[Pycon] [new paper] "Jennifer Seale" - Multi-modal classification in PyTorch

Sab 19 Gen 2019 18:19:14 CET

Title: Multi-modal classification in PyTorch
Duration: 45 (includes Q&A)
Q&A Session: 15
Language: en
Type: Talk

Abstract: Recent work by Kiela et al. (2018) reveals that image and text multi-modal classification models far outperform both text- and image-only models. This talk will review work that extends Kiela et al.'s (2018) research by determining if accuracy in classification may be increased by the implementation of features that mimic human attributes. Novel multi-modal classification models are generated by implementing isolated, and then combined, feature adjustments to the bilinear gated model from Kiela et al. (2018). Attention is implemented in a ResNet model, and transfer learning implemented for language processing. The performance of each model over the MM-IMDB subset datasets is analyzed and compared to the baseline provided by Kiela et al. (2018). 

The work is implemented with PyTorch and the goal of the talk will be review details of the implementation, and performance of the model as compared to that recorded in Kiela et al. (2018). Attendees of this talk should have a basic familiarity with neural nets, developed in PyTorch for the purposes of NLP and computer vision.

Reference:
Kiela, Douwe, Edouard Grave, Armand Joulin, and Tomas Mikolov. 2018. Efficient large- scale multi-modal classification. arXiv preprint arXiv:1802.02892.

Tags: [u'mathematical-modelling']
+ + + +
### Exercise A
From the talk proposal, quote the passage between "The work is" and "arXiv preprint arXiv:1802.02892.", inclusive.
### Exercise B
Render this sentence from the talk proposal in Spanish: "Attention is implemented in a ResNet model, and transfer learning implemented for language processing."
The items that come next are separate material, unrelated to the talk proposal.

### Items
+ + + +
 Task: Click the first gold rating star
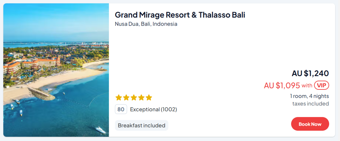click(119, 98)
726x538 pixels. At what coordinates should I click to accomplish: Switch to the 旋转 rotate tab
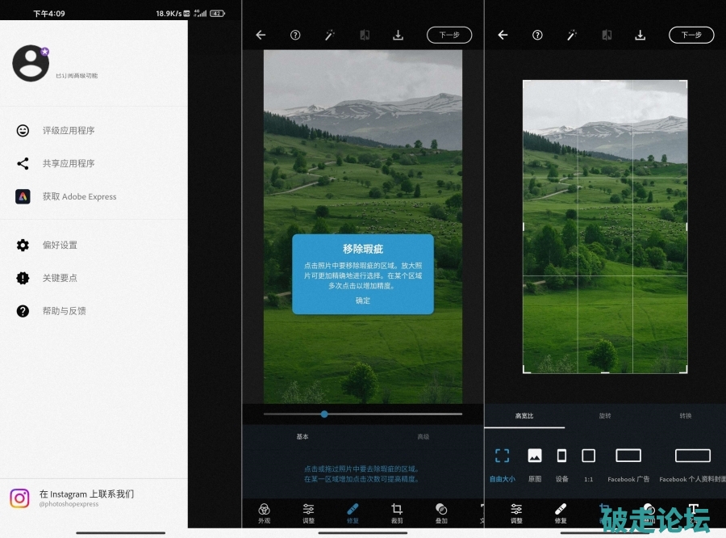click(605, 416)
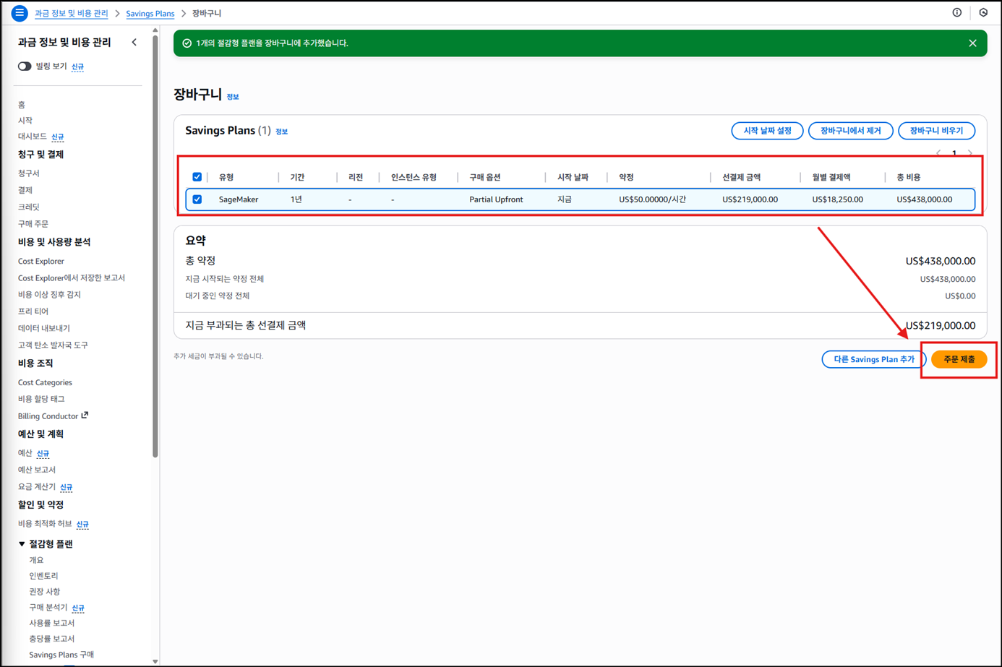Uncheck the SageMaker savings plan row
1002x667 pixels.
point(197,199)
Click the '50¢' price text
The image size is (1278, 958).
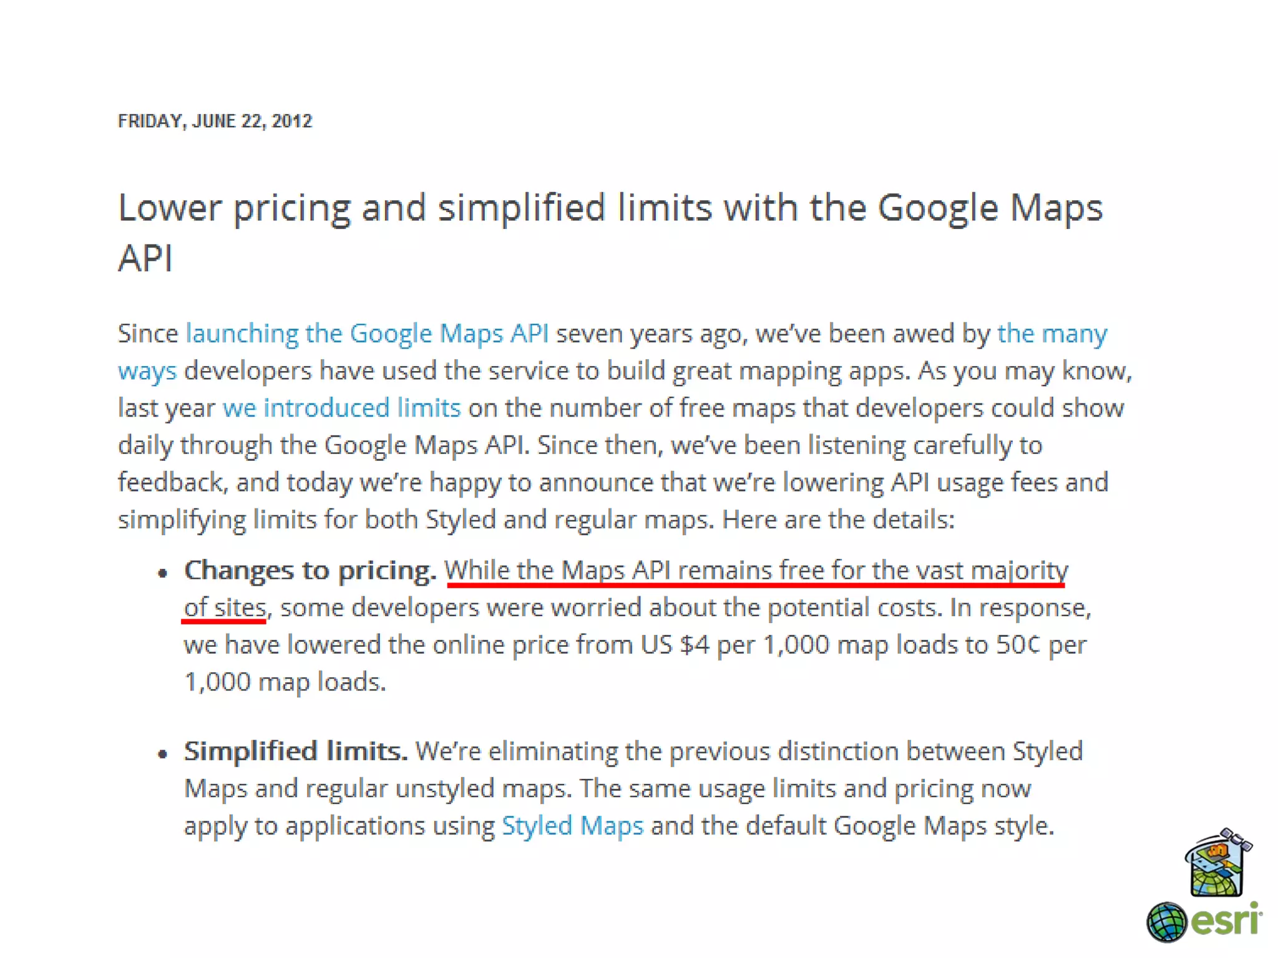pos(1018,645)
+ + + +
### Written reply A
The work is implemented with PyTorch and the goal of the talk will be review details of the implementation, and performance of the model as compared to that recorded in Kiela et al. (2018). Attendees of this talk should have a basic familiarity with neural nets, developed in PyTorch for the purposes of NLP and computer vision.

Reference:
Kiela, Douwe, Edouard Grave, Armand Joulin, and Tomas Mikolov. 2018. Efficient large- scale multi-modal classification. arXiv preprint arXiv:1802.02892.

### Written reply B
La atención se implementa en un modelo ResNet, y el aprendizaje por transferencia se implementa para el procesamiento del lenguaje.